[Opening Dataset records section]

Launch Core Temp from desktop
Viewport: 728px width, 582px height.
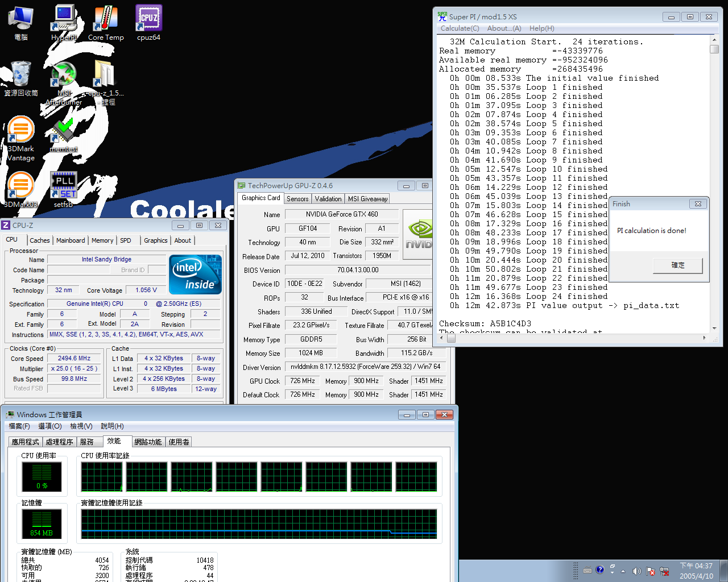pos(106,23)
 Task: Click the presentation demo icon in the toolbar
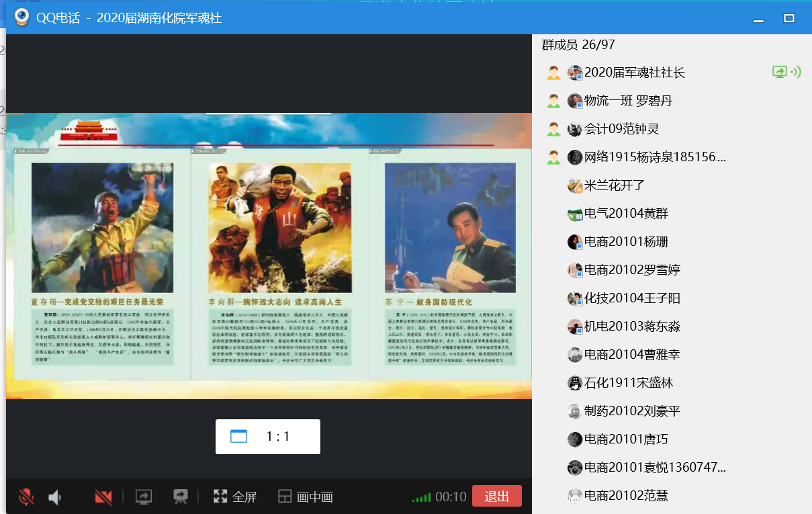click(x=180, y=497)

[Closing Dataset records section]

> _Try it_: In your reply, please print exactly the lines from the one with "Task: Click the" through the final line of the listing above, both included, and no pictures.

> _Written solution_:
 Task: Click the presentation demo icon in the toolbar
click(x=180, y=497)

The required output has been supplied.